*** Opening of Input ***

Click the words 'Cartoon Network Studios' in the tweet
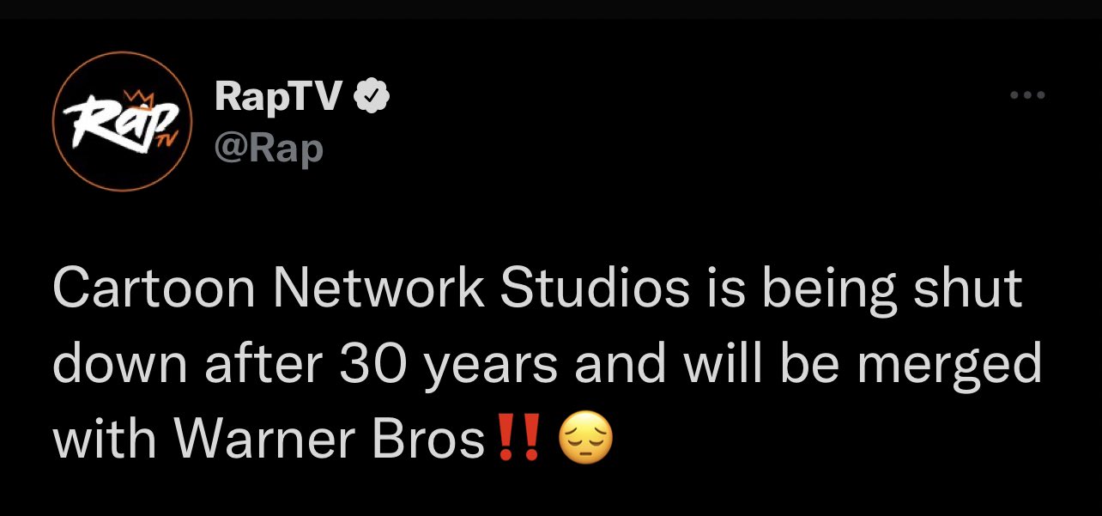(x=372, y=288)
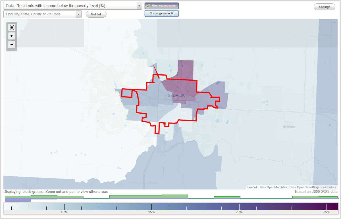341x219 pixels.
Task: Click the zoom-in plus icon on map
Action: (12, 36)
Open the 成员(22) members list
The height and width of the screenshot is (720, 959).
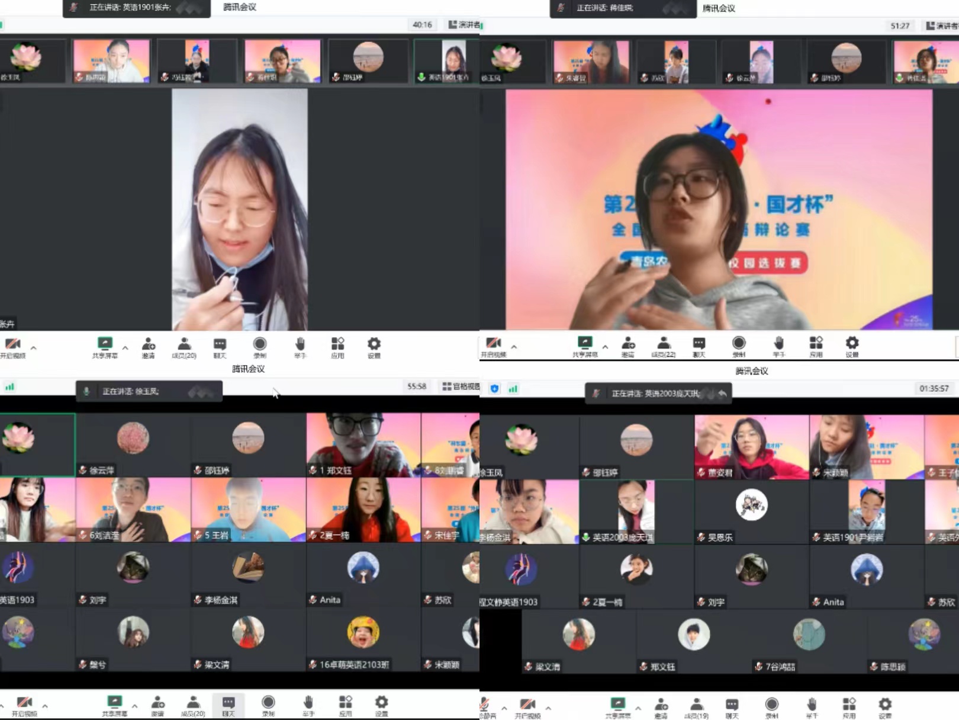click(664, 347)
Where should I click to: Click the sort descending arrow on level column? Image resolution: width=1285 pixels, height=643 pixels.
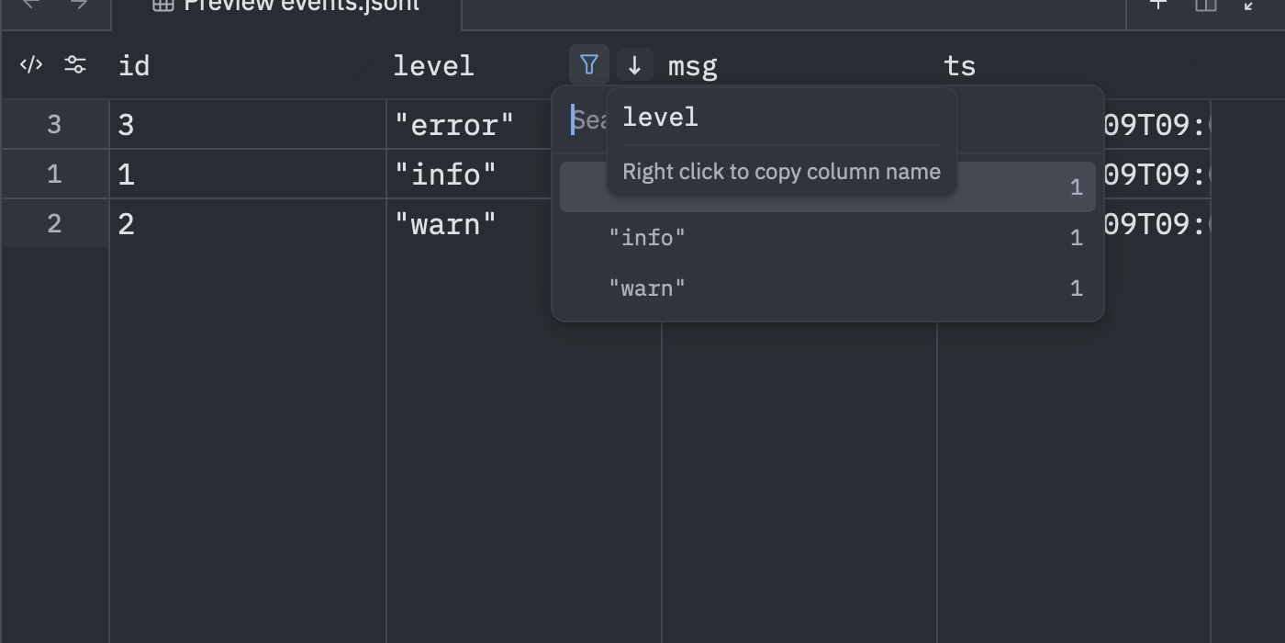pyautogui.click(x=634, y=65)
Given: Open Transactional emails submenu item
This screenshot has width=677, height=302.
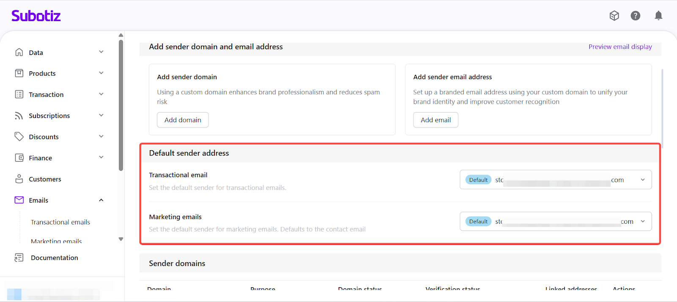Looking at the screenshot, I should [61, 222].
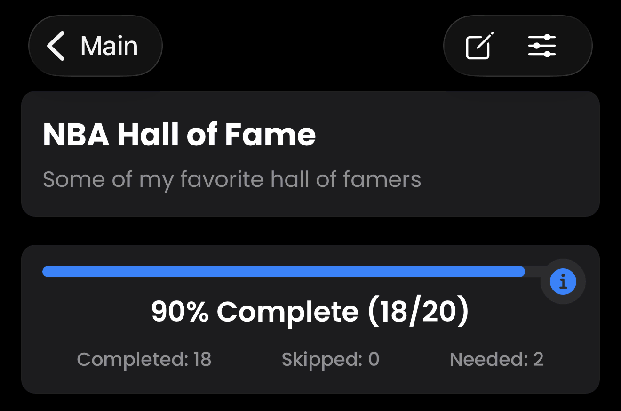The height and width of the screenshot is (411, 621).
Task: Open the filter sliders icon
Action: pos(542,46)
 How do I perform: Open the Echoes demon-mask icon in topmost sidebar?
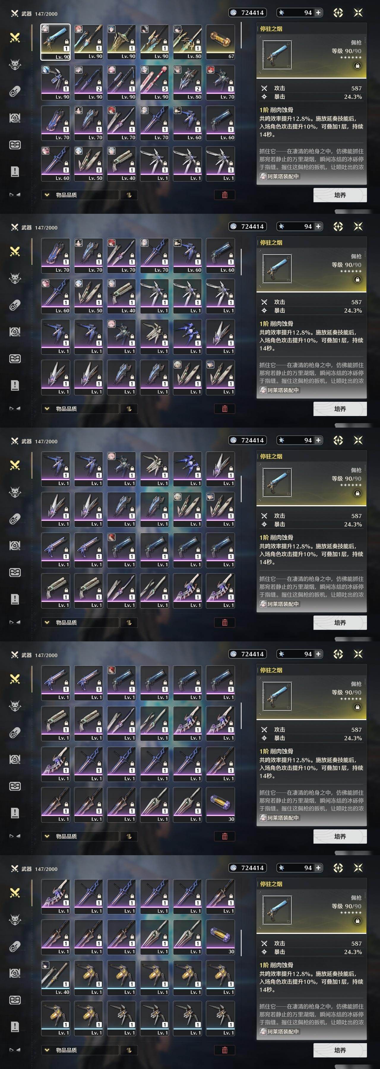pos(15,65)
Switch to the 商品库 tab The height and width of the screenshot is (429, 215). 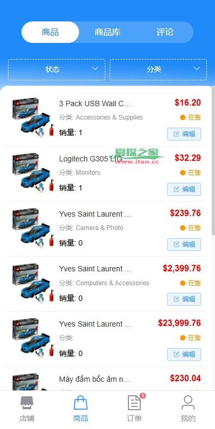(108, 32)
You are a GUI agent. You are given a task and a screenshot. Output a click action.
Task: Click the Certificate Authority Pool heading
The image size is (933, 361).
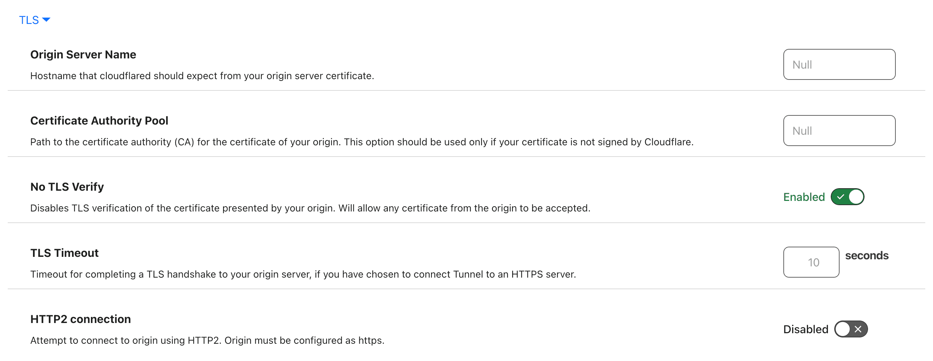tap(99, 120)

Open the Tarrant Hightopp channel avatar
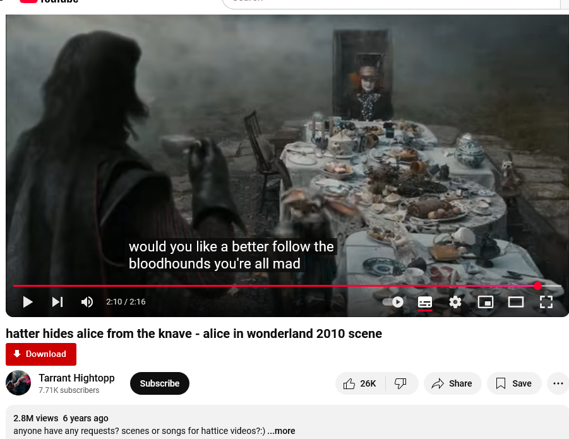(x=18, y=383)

*** Close of Input ***
*** Opening of Input ***

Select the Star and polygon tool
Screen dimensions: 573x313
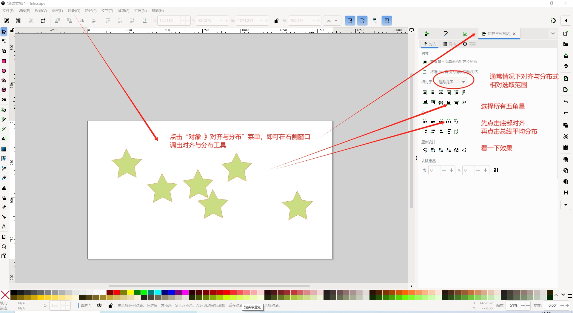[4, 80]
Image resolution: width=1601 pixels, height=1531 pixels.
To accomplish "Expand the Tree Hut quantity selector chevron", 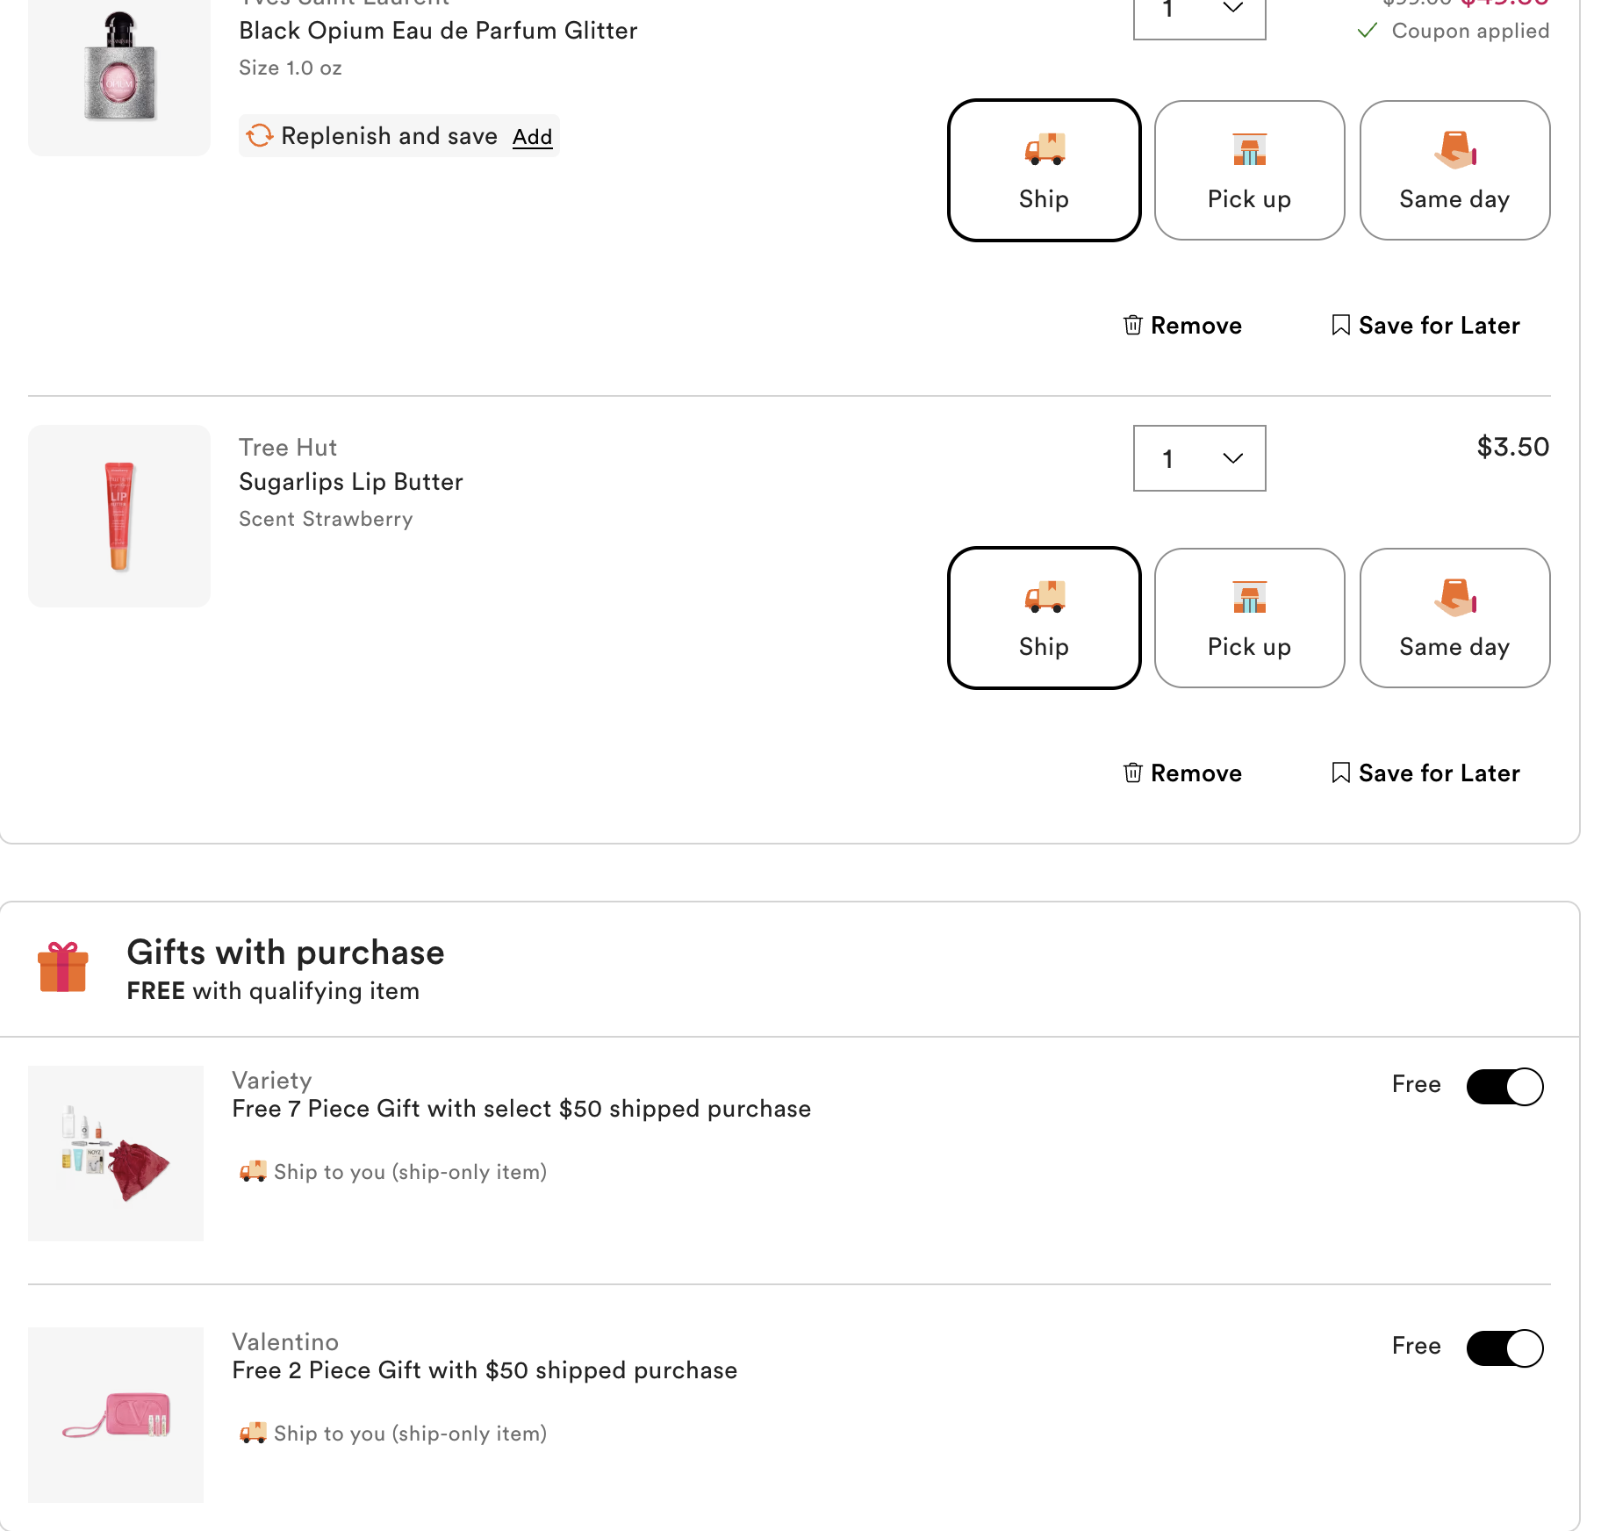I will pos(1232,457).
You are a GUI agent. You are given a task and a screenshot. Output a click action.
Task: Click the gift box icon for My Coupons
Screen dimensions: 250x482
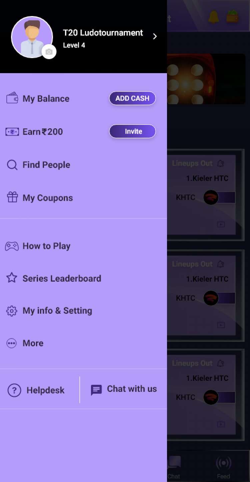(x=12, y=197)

*** Close of Input ***

= Task brief =
Within the entries above, give again exactly the lines starting at the one that contains "Click the words" and ending at the one that contains "Given: Open Transactional emails submenu item", leaving out the pictures.

= Solution to the problem =
Click the words 'Cartoon Network Studios' in the tweet
(x=372, y=288)
341x219 pixels.
Task: Click the zoom-in plus icon on map
Action: (12, 36)
Open the 成员(22) members list
The height and width of the screenshot is (720, 959).
click(664, 347)
Where should I click to: Click the sort descending arrow on level column? Image resolution: width=1285 pixels, height=643 pixels.
pyautogui.click(x=634, y=65)
Given: Open Transactional emails submenu item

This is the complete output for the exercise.